Extracted records >>
======
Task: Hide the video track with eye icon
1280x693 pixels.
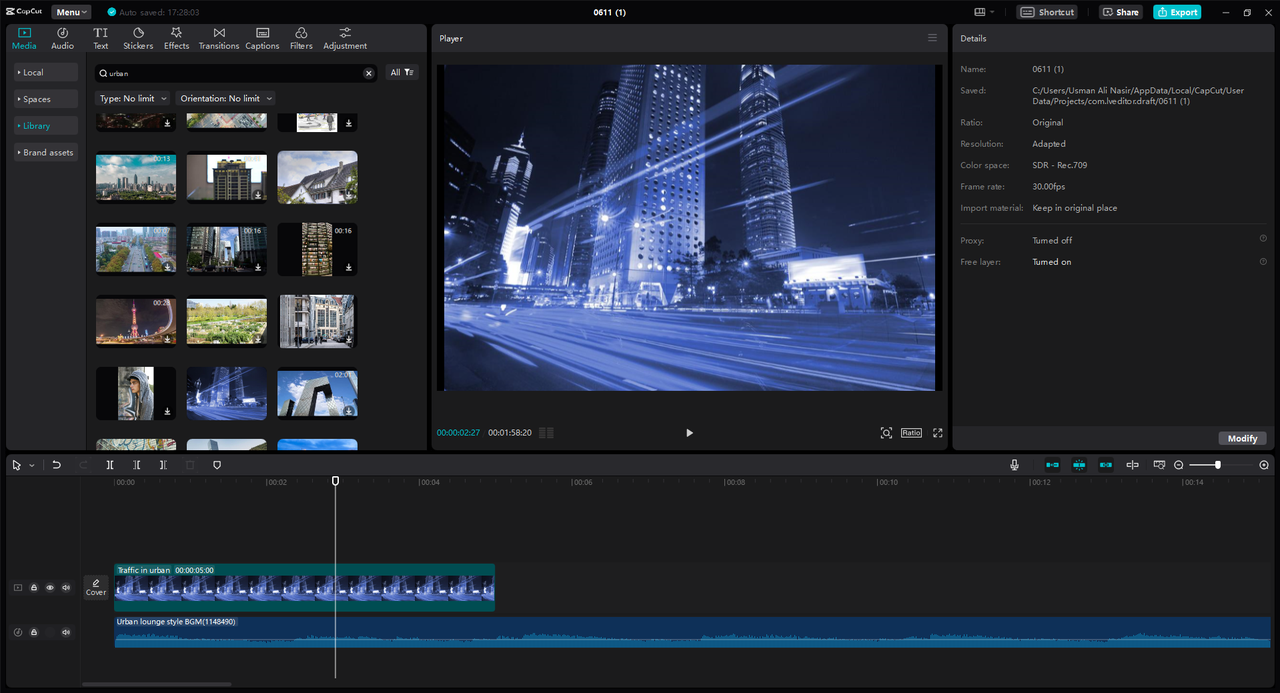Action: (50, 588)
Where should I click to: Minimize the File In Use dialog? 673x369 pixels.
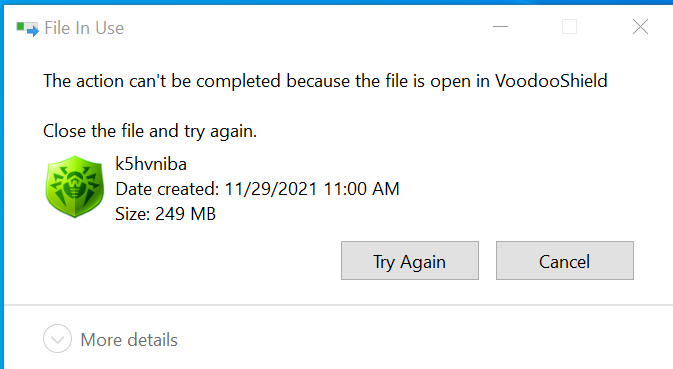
======
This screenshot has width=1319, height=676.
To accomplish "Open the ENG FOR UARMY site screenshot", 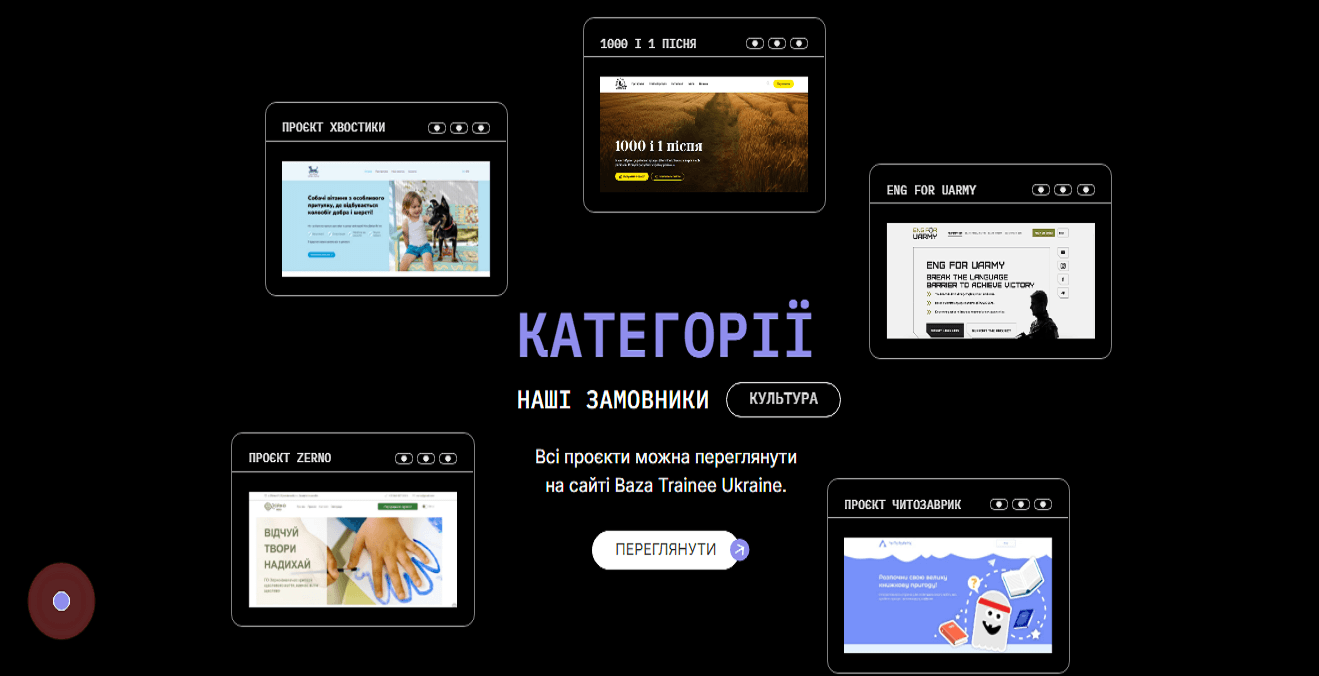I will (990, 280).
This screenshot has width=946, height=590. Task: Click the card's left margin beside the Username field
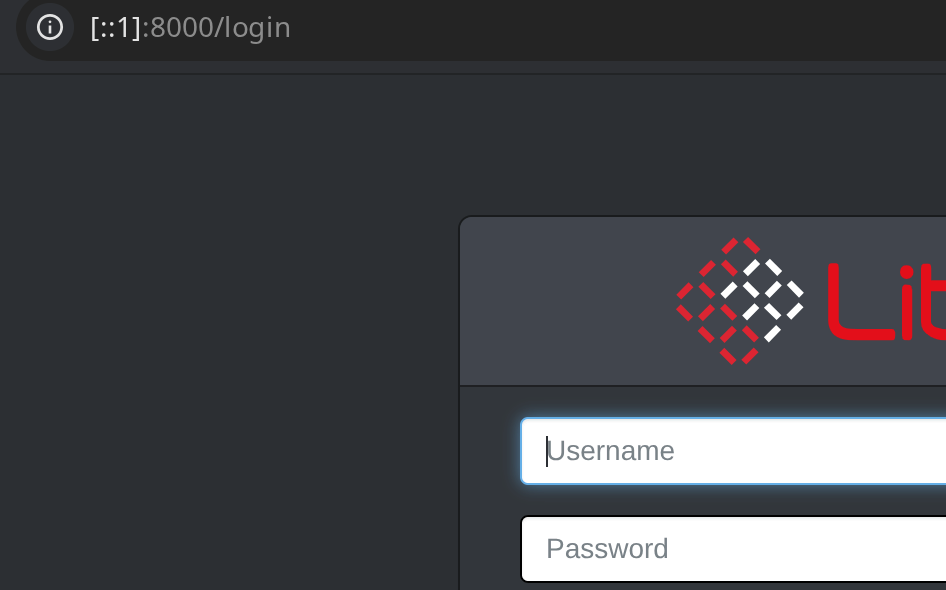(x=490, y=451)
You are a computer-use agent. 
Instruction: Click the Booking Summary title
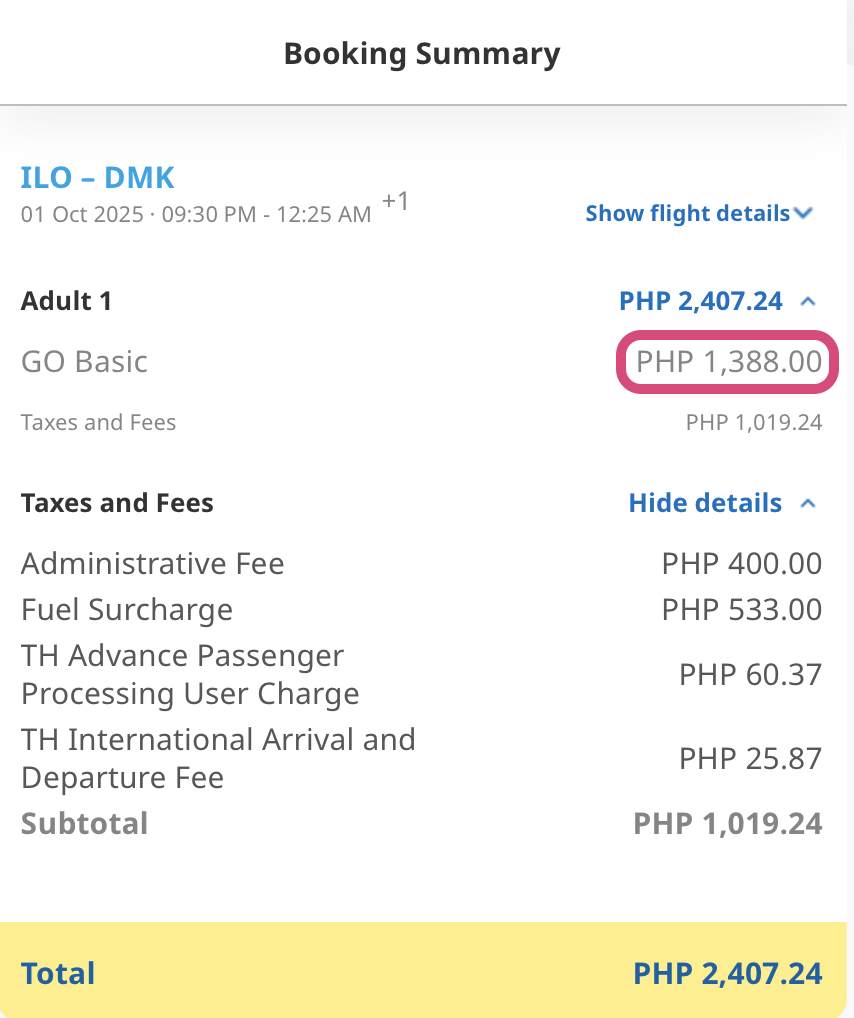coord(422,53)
======
Work item >> All that is wanted is the lines above between the one containing "Task: Hide the video track with eye icon" and the one containing "Where should I", inclusive, restated word for word, with pictures omitted.

Exercise answer >>
Task: Hide the video track with eye icon
1280x693 pixels.
Action: (50, 588)
Where should I click to: Minimize the File In Use dialog? 673x369 pixels.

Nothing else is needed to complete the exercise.